Fortunately, the largest automakers have been making big strides toward environmental sustainability. General Motors reports that 52 percent of its worldwide facilities are now landfill-free. Ford plans to cut landfill waste by 40 percent per vehicle. Toyota says 96 percent of the unregulated waste in its North American plants is reused or recycled.
Still, there’s a lot more work to be done. For example, only 32 percent of the industry’s supply chain contributes to the circular economy.
Since 2015, Good360 and Advance Auto Parts have been working in partnership to make this supply chain more sustainable while also supporting educational training for aspiring mechanics. Together through the company’s Driving Hope program, we divert over a million pounds of excess car parts and supplies each year from landfills.
These products are donated from Advance Auto Parts and Carquest-branded distribution centers nationwide. Good360 distributes them to 58 local nonprofits that provide training for student mechanics. Often, these soon-to-be professionals learn their trade by offering low-cost or free auto repairs to low-income communities. By keeping donations local, we also reduce transportation costs, fuel consumption and carbon emissions.
In 2020, the U.S. Chamber of Commerce Foundation recognized the Driving Hope program for its social and environmental impact, giving Advance Auto Parts the Citizens Award for Best Sustainability Program.
At the start of this year, we launched an innovative new program with the Indiana Association of Transportation Technology Instructors (IATTI) cooperative. We are now distributing donated auto parts to 16 of their member auto-tech schools, as well as one local community nonprofit. These schools have all joined the Good360 nonprofit network.

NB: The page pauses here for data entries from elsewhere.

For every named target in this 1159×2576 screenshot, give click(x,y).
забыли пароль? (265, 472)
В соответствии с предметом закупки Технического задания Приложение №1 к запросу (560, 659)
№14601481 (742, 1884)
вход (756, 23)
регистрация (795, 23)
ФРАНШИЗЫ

So far, the program has received 76 pallets of donations from Advance Auto Parts, including car parts, accessories, tools, and liquids. Every quarter, more than 1,200 students, faculty members and community members are served through this program.
IATTI coordinates with Good360 to decide how best to distribute these goods and holds a monthly donation event for the schools to come and choose their products. In this way, we avoid sending too much product to any single community center or school that can’t make good use of them.
Along with Advance Auto Parts, other Good360 partners are helping to make this program successful. Schneider, the transportation logistics, brokerage carrier and CDL school wanted to give back to their community and assist with the logistics in this program. Schneider is providing the transportation from the DC to IATTI’s warehouse space. They empower their senior-level CDL students in the process by allowing them to help with the pick-ups. Their help in this program is not only providing much needed logistics for the program but is also teacher their students needed skills at the same time. The IATTI operates out of a warehouse space donated by Ed Martin Honda in Indianapolis.
We have received enormously positive feedback from faculty and students.
“This product helps me to transform the lessons I give in my classroom that wouldn’t otherwise be possible with the resources I have,” said one automotive repair instructor.
Another instructor said: “I love being a part of this program. [It] helps to improve the impact I can have on these students.”
Given the success of this program, Good360 is looking to replicate it with four other automotive training cooperatives in Wisconsin, Maine, Connecticut and Indiana.
All of these donations smartly routed to trade schools allows Advance Auto Parts and Good360 to contribute to the circular economy, helping to mitigate the auto industry’s environmental impact as well as training the next generation of auto repair professionals.